• _Work to complete_
The lines to be copied are those below that contain "computer".

Records shown: Begin

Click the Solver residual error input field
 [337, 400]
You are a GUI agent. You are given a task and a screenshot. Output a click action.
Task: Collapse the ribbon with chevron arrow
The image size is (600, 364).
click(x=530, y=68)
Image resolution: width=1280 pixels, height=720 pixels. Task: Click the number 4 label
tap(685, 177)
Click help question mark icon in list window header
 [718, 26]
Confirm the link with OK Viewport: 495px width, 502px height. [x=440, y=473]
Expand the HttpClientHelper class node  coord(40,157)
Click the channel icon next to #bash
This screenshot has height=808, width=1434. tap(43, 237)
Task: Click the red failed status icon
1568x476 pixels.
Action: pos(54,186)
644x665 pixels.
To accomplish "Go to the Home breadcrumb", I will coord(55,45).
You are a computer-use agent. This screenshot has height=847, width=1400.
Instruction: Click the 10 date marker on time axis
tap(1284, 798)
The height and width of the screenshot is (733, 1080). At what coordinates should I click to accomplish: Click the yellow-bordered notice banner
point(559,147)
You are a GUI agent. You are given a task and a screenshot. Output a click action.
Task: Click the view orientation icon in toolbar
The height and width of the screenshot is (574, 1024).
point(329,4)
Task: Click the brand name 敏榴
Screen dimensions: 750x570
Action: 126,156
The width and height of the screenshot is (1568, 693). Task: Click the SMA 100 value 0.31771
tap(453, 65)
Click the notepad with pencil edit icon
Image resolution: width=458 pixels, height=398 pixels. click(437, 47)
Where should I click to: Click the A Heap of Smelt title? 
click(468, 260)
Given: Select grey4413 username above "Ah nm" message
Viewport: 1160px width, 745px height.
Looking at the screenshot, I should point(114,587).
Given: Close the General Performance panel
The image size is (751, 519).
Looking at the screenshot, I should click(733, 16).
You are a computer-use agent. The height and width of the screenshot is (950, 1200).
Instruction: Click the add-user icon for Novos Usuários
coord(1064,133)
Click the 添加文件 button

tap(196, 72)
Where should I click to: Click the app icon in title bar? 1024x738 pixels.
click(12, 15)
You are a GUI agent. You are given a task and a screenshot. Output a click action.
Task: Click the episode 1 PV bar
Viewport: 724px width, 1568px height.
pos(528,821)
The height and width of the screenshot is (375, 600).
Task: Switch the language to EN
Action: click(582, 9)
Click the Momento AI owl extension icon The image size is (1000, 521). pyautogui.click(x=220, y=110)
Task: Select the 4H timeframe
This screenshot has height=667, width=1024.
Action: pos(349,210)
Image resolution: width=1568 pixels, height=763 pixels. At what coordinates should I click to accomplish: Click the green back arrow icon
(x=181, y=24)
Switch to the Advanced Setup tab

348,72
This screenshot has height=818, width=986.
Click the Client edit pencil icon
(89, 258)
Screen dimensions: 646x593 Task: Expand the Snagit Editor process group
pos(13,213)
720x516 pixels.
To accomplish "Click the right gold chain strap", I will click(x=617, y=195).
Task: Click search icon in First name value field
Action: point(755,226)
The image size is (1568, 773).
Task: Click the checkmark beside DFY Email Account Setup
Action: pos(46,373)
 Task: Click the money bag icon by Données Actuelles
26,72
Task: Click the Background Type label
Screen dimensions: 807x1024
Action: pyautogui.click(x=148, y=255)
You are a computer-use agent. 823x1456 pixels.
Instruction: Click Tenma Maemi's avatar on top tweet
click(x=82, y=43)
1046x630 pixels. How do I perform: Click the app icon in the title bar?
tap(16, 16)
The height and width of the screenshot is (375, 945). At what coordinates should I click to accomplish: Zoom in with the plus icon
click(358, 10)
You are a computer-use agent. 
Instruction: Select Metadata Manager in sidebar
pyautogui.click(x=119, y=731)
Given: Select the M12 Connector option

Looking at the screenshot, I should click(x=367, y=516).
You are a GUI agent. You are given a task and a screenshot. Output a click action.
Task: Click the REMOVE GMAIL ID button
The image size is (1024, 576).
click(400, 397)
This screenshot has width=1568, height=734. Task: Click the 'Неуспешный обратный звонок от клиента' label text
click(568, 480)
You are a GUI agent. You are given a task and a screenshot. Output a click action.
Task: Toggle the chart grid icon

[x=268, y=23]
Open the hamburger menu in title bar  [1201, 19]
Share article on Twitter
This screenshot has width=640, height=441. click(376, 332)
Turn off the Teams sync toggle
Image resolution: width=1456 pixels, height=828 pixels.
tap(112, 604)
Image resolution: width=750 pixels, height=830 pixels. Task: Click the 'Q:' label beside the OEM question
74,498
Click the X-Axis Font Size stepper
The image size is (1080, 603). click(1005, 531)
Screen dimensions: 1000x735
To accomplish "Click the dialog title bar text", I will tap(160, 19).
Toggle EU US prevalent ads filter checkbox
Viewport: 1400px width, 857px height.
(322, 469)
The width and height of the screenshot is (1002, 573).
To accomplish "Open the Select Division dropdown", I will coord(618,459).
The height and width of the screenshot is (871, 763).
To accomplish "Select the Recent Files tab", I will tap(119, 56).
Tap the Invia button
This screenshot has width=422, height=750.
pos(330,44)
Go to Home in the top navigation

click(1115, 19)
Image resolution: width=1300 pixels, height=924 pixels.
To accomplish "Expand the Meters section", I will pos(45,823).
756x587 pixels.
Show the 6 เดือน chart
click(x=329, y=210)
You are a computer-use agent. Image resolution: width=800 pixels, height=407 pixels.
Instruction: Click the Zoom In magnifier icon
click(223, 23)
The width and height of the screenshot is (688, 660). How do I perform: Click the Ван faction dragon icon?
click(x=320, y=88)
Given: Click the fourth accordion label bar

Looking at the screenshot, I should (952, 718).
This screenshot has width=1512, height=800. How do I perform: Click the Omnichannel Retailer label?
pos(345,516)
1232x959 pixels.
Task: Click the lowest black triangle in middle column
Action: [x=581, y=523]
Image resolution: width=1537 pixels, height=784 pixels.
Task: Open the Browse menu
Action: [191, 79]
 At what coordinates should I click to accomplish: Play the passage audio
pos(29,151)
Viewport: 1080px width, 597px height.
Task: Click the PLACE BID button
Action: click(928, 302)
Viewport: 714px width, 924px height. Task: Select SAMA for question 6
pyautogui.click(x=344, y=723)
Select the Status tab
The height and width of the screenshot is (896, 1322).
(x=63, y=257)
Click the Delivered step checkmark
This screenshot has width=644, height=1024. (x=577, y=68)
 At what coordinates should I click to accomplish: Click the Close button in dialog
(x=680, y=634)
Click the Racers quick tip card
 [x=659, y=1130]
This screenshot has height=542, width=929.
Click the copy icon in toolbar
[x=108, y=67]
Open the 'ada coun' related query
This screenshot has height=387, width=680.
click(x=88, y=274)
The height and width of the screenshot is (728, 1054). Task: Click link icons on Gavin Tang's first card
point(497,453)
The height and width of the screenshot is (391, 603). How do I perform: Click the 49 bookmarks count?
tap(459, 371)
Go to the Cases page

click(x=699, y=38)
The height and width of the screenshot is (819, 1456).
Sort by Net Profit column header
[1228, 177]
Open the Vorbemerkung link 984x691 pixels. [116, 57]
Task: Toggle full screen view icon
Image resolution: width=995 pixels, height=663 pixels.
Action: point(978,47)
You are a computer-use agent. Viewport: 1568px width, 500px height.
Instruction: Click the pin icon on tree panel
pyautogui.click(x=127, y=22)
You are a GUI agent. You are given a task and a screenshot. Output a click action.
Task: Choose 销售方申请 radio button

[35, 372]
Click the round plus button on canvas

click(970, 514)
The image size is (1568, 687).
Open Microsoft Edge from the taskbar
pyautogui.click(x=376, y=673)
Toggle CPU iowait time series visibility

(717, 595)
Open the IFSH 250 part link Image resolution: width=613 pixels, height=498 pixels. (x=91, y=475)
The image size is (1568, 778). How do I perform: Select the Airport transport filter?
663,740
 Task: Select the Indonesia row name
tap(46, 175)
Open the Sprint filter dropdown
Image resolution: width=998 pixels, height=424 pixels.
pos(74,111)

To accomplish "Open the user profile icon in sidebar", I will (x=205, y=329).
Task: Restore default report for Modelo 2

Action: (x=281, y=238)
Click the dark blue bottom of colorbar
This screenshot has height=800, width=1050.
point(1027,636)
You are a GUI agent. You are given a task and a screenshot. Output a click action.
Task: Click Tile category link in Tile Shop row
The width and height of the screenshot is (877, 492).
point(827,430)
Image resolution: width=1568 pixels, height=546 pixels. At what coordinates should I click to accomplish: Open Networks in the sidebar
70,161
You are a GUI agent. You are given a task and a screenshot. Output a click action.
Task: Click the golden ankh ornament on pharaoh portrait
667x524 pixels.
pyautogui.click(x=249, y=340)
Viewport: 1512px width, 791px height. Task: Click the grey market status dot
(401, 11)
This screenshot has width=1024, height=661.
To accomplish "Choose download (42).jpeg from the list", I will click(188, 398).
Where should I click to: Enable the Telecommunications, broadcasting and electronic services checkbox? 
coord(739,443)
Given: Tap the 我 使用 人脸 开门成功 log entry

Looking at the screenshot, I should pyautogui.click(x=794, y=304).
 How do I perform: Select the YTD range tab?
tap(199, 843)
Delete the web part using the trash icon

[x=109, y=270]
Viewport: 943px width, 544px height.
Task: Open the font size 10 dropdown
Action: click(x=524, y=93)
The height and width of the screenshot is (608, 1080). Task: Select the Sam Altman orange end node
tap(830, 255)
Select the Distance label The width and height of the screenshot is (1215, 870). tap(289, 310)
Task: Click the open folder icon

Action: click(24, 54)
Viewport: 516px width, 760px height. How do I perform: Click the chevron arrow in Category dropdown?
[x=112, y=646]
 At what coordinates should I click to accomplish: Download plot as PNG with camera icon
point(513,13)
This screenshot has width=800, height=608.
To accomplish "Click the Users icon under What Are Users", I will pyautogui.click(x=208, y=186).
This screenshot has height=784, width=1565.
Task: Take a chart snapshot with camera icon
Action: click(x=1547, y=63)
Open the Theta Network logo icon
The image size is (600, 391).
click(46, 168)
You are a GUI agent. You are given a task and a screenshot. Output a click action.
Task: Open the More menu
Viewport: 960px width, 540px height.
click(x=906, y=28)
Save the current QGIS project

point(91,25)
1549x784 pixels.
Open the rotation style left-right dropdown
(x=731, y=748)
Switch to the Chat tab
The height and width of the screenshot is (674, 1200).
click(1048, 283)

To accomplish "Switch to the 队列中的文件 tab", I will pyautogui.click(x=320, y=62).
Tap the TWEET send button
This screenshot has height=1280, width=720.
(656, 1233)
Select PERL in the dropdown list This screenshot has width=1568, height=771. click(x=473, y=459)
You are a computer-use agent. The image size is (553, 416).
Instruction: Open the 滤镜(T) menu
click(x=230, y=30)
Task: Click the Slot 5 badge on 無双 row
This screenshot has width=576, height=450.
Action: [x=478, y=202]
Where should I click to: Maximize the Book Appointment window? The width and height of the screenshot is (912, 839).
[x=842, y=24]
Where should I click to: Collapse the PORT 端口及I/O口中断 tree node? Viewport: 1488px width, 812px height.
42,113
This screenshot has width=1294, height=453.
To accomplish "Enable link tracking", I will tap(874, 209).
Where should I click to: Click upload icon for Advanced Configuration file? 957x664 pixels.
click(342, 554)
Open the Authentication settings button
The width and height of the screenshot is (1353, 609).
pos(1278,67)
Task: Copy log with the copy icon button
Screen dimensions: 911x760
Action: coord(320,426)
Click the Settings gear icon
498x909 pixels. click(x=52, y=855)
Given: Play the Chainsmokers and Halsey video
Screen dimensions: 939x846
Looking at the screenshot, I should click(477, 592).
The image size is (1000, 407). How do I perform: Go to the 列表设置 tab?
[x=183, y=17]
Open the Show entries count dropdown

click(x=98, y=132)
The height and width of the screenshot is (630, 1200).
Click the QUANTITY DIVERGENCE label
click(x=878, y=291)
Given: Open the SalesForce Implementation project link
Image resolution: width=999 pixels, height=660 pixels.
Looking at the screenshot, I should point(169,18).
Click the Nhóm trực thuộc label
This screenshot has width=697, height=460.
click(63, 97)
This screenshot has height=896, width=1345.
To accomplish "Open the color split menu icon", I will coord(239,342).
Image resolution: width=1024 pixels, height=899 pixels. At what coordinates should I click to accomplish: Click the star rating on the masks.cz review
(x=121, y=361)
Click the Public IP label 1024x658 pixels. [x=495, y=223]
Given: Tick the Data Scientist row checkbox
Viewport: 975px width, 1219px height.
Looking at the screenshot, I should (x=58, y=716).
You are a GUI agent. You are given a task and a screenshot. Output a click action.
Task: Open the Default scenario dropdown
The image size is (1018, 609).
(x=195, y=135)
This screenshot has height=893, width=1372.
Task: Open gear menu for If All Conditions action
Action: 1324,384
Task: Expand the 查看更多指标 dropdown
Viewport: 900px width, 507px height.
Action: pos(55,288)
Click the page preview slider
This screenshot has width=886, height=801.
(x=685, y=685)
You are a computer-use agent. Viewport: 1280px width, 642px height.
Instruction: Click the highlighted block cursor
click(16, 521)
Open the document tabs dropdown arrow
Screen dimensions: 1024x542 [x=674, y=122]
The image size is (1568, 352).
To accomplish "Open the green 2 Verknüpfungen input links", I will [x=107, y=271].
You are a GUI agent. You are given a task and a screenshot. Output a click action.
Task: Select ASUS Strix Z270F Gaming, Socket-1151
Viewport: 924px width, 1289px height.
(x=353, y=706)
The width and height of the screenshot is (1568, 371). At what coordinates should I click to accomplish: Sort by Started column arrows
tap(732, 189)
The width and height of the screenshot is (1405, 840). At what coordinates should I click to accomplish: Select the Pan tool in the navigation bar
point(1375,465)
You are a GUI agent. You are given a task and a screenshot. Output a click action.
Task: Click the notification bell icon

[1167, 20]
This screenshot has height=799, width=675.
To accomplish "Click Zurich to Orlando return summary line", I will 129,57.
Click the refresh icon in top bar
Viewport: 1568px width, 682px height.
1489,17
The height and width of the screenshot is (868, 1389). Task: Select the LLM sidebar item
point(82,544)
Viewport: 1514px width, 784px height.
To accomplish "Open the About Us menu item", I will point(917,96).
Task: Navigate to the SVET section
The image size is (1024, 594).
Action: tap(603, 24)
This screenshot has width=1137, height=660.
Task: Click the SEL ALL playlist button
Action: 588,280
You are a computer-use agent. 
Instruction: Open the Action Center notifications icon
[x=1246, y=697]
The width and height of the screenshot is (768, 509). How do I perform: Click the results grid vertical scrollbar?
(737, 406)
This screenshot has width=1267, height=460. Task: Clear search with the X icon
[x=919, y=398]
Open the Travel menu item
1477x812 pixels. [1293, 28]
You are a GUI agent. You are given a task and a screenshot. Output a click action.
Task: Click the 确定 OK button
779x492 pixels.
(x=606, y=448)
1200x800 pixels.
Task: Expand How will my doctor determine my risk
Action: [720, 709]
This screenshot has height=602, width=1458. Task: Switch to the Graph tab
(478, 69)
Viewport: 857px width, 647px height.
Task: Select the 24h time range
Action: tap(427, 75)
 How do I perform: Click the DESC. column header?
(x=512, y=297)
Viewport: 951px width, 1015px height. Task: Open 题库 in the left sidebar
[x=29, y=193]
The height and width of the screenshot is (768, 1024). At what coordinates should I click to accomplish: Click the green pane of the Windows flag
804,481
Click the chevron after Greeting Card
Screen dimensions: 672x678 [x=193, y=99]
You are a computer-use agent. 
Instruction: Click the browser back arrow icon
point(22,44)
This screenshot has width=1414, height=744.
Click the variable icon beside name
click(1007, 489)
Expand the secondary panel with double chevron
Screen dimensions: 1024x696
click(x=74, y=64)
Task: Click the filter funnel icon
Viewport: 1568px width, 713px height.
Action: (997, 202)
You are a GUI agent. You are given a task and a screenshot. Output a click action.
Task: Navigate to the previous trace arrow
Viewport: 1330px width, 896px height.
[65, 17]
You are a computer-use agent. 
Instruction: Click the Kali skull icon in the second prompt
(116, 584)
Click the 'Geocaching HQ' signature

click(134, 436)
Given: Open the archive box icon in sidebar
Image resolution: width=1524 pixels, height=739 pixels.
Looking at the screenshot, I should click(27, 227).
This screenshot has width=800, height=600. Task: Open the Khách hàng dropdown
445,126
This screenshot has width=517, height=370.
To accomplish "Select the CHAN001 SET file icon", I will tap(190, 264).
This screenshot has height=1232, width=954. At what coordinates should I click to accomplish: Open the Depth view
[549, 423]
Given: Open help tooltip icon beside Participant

Records shown: End

• _Task result_
You are a computer-use agent. This screenshot has height=847, width=1400.
You are a computer-use agent. The height and width of the screenshot is (950, 1200).
You are a computer-use agent. 823x1456 pixels.
You are a computer-use agent. 
You are a computer-use agent. Image resolution: width=800 pixels, height=407 pixels.
You are a computer-use agent. Viewport: 1568px width, 500px height.
You are a computer-use agent. The image size is (553, 416).
You are a computer-use agent. Viewport: 1280px width, 642px height.
You are a computer-use agent. 
You are a computer-use agent. 
You are a computer-use agent. 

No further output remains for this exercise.